I set Jinx down next to me on the ground, and I am chosen to be the first to go through one of the entrances. There are three of them, and we are all lined up behind one of them. I am instructed to allow Jinx to use his talents to get us through. But to be honest, I have no idea what we're up against. I doubt it is a simple maze that we have to find a way out of. We are witches; everything we do requires magic.
“You ready to help me, little buddy?“ I say to jinx as sweetly as possible as we make our way through the entrance of the maze. It’s nothing but concrete walls with ivy growing in some places.
Jinx prances at my side as if he's the best looking cat in town but makes no other sign as to whether or not he's into helping me. Great.

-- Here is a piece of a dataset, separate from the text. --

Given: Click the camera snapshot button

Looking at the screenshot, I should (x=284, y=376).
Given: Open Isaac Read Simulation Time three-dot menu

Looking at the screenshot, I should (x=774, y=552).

As we wander through the paths that all look the same, there is no sense of time for me, and I have no idea how to get Jinx to help me. Do I just ask him to sniff his way out? “Hey, how about you use that sniffer of yours?“ I ask him with a nervous laugh, but he turns up his nose and walks a foot ahead of me. He seems to have an attitude, and I don't know how to bridge the gap. They have told us that there is some kind of feeling like a tethering, a string invisible but stuck between us that we can pull on and strengthen so that we can do great things together. I have no clue how to find the tether, and I feel nothing for him right now other than complete frustration. And when the end of the class is signified, and I feel like we have done nothing but go in circles, I stomp my feet like a petulant child.